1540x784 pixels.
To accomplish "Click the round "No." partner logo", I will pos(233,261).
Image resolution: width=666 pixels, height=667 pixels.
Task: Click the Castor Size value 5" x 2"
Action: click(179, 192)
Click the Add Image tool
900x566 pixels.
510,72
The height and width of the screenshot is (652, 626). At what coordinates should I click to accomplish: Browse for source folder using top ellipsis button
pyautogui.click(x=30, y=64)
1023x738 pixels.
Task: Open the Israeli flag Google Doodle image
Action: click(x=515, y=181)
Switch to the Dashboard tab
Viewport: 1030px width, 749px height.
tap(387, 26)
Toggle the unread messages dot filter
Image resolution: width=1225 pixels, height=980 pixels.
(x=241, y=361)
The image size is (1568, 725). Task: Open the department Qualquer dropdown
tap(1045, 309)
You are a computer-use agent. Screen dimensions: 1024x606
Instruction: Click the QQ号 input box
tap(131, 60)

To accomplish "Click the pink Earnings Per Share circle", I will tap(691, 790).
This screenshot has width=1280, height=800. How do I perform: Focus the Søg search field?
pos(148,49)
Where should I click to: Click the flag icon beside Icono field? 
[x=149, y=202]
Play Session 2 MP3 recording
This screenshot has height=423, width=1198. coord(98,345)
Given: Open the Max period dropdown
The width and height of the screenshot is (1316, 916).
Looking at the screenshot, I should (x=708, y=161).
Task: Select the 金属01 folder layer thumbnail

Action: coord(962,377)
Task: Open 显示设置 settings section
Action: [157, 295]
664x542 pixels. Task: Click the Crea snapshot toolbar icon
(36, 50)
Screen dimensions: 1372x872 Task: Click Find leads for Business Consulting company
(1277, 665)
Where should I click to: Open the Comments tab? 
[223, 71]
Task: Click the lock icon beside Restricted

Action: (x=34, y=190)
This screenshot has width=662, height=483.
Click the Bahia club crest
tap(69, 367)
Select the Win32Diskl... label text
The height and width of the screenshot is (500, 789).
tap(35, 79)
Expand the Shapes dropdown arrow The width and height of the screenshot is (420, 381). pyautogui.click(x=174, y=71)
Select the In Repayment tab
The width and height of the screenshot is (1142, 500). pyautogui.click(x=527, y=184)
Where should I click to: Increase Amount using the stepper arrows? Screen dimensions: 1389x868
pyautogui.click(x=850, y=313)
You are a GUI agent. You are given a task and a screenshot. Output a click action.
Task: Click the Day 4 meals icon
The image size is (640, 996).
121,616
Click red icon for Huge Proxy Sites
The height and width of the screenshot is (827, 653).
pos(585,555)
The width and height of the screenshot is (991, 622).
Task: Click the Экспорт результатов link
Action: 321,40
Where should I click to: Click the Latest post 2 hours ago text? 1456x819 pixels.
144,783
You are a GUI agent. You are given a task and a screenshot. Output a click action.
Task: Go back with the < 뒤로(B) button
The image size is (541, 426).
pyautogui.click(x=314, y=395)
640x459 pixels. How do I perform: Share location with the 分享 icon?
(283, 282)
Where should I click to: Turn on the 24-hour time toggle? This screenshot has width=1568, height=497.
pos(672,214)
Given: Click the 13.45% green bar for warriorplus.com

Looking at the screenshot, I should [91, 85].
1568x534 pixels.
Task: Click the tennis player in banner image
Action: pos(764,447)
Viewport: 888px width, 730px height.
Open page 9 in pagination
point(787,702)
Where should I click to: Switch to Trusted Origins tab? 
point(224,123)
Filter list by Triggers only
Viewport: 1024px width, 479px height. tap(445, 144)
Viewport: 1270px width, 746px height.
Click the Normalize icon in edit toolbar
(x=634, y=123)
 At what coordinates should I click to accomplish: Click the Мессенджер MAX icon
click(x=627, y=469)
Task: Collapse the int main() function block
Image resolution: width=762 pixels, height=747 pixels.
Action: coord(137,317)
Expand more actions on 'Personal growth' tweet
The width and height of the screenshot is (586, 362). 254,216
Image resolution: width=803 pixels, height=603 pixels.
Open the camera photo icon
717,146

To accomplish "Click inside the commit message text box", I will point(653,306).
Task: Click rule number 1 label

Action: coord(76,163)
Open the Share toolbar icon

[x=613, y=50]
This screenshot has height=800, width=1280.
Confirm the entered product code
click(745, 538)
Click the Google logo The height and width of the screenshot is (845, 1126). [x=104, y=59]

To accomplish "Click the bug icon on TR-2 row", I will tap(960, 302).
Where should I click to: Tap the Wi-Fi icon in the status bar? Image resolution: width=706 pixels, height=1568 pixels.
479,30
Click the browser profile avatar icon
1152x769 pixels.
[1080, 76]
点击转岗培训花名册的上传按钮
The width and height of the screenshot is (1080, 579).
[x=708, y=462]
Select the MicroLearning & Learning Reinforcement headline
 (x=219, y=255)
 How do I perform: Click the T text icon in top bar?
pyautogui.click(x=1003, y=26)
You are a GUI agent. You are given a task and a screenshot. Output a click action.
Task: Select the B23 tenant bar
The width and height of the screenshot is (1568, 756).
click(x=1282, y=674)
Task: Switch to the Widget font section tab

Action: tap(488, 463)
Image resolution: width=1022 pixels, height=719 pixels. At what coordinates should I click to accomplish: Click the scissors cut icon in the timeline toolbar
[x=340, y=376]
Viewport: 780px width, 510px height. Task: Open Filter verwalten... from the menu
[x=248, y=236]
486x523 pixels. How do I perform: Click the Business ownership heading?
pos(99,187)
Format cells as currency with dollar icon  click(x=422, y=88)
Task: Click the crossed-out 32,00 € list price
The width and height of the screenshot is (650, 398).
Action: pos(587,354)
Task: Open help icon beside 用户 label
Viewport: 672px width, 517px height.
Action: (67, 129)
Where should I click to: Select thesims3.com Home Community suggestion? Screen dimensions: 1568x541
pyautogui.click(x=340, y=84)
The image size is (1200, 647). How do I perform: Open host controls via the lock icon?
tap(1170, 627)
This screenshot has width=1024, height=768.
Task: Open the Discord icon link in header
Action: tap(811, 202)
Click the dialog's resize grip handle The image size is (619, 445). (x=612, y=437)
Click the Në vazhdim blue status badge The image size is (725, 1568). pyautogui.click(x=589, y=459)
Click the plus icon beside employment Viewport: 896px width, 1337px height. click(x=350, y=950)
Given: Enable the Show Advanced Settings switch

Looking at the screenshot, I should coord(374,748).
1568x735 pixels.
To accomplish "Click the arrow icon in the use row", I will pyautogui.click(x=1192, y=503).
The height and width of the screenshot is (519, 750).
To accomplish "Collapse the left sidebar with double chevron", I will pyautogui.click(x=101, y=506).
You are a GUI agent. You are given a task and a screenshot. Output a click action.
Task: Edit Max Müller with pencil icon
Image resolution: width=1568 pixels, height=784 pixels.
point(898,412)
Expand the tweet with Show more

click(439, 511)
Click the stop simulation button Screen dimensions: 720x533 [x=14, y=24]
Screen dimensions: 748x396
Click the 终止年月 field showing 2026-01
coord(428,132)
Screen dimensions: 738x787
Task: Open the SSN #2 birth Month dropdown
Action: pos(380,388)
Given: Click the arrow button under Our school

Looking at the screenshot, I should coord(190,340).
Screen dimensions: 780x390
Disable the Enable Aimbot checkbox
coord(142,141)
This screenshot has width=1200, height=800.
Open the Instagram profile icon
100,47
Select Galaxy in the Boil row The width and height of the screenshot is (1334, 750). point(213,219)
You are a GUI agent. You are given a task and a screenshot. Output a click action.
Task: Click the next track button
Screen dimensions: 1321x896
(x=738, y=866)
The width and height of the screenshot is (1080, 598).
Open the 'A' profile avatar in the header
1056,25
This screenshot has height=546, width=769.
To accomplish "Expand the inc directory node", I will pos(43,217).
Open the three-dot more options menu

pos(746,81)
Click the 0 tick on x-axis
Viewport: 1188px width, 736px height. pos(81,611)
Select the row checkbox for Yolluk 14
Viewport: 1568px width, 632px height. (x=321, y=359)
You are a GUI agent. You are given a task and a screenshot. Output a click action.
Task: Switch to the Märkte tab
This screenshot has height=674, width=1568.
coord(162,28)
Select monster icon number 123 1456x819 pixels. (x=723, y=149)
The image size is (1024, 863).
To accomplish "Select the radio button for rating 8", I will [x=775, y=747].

| Exercise prompt |
For the data above, state how many of its lines contain the word "Collapse", giving no other text.

| Result for this task |
2